→ GOAL OF THE EXERCISE: Reproduce the data below, substituting "Display size" for every instance of "Screen dimensions" and leaving everything else unchanged.

Data from a pointing dataset:
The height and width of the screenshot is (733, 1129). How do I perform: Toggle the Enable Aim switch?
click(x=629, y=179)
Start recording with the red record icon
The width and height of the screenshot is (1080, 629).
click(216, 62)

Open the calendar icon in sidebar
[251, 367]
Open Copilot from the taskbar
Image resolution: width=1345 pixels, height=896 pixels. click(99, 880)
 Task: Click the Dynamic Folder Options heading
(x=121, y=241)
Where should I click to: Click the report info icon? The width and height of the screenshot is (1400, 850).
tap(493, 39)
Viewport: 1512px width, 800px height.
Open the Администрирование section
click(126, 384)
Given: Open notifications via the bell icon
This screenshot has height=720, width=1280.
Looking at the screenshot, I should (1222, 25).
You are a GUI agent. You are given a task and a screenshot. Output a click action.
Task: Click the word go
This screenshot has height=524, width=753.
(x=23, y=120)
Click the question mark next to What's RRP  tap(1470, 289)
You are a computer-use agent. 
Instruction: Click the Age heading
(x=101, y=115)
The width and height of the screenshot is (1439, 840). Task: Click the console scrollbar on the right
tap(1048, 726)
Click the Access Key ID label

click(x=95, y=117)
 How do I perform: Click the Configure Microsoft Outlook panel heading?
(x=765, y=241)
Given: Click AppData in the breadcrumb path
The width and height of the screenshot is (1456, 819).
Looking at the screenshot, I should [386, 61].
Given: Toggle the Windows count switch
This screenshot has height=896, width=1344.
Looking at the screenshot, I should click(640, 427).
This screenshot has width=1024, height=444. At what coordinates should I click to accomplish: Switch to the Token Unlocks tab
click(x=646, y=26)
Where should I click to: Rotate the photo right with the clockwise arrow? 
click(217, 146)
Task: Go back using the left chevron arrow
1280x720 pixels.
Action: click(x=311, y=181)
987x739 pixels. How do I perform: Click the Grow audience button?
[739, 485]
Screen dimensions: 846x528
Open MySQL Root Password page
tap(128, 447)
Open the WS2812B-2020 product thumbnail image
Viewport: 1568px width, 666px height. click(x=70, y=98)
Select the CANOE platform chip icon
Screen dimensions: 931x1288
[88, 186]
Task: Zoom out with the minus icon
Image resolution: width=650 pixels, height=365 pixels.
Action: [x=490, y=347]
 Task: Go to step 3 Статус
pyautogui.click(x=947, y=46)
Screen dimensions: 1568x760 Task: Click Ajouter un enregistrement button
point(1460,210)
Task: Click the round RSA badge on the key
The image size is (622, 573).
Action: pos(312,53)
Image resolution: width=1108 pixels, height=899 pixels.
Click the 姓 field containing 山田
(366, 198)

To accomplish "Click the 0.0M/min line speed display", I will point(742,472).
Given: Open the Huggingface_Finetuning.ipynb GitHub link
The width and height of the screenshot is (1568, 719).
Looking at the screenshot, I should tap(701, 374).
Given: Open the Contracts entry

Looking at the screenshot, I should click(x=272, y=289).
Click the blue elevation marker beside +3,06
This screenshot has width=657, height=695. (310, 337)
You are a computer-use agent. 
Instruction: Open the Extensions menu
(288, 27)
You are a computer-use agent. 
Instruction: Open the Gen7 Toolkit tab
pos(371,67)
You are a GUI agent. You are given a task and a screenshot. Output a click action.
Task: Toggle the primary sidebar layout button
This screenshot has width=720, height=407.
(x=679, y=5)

→ OUTPUT FOR THIS TASK:
The height and width of the screenshot is (733, 1129). How do I perform: Toggle the Enable Aim switch?
click(x=629, y=179)
Start recording with the red record icon
The width and height of the screenshot is (1080, 629).
click(216, 62)

Open the calendar icon in sidebar
[251, 367]
Open Copilot from the taskbar
Image resolution: width=1345 pixels, height=896 pixels. click(99, 880)
 Task: Click the Dynamic Folder Options heading
(x=121, y=241)
Where should I click to: Click the report info icon? The width and height of the screenshot is (1400, 850).
tap(493, 39)
Viewport: 1512px width, 800px height.
Open the Администрирование section
click(126, 384)
Given: Open notifications via the bell icon
This screenshot has height=720, width=1280.
Looking at the screenshot, I should (1222, 25).
You are a GUI agent. You are given a task and a screenshot. Output a click action.
Task: Click the word go
This screenshot has height=524, width=753.
(x=23, y=120)
Click the question mark next to What's RRP  tap(1470, 289)
You are a computer-use agent. 
Instruction: Click the Age heading
(x=101, y=115)
The width and height of the screenshot is (1439, 840). Task: Click the console scrollbar on the right
tap(1048, 726)
Click the Access Key ID label

click(x=95, y=117)
 How do I perform: Click the Configure Microsoft Outlook panel heading?
(x=765, y=241)
Given: Click AppData in the breadcrumb path
The width and height of the screenshot is (1456, 819).
Looking at the screenshot, I should [386, 61].
Given: Toggle the Windows count switch
This screenshot has height=896, width=1344.
Looking at the screenshot, I should click(640, 427).
This screenshot has width=1024, height=444. At what coordinates should I click to accomplish: Switch to the Token Unlocks tab
click(x=646, y=26)
Where should I click to: Rotate the photo right with the clockwise arrow? 
click(217, 146)
Task: Go back using the left chevron arrow
1280x720 pixels.
Action: click(x=311, y=181)
987x739 pixels. How do I perform: Click the Grow audience button?
[739, 485]
Display size: 846x528
Open MySQL Root Password page
tap(128, 447)
Open the WS2812B-2020 product thumbnail image
Viewport: 1568px width, 666px height. click(x=70, y=98)
Select the CANOE platform chip icon
Display size: 931x1288
[88, 186]
Task: Zoom out with the minus icon
Image resolution: width=650 pixels, height=365 pixels.
Action: [x=490, y=347]
 Task: Go to step 3 Статус
pyautogui.click(x=947, y=46)
Display size: 1568x760 Task: Click Ajouter un enregistrement button
point(1460,210)
Task: Click the round RSA badge on the key
The image size is (622, 573).
Action: pos(312,53)
Image resolution: width=1108 pixels, height=899 pixels.
Click the 姓 field containing 山田
(366, 198)

To accomplish "Click the 0.0M/min line speed display", I will point(742,472).
Given: Open the Huggingface_Finetuning.ipynb GitHub link
The width and height of the screenshot is (1568, 719).
Looking at the screenshot, I should tap(701, 374).
Given: Open the Contracts entry

Looking at the screenshot, I should click(x=272, y=289).
Click the blue elevation marker beside +3,06
This screenshot has width=657, height=695. (310, 337)
You are a computer-use agent. 
Instruction: Open the Extensions menu
(288, 27)
You are a computer-use agent. 
Instruction: Open the Gen7 Toolkit tab
pos(371,67)
You are a GUI agent. You are given a task and a screenshot. Output a click action.
Task: Toggle the primary sidebar layout button
This screenshot has width=720, height=407.
(x=679, y=5)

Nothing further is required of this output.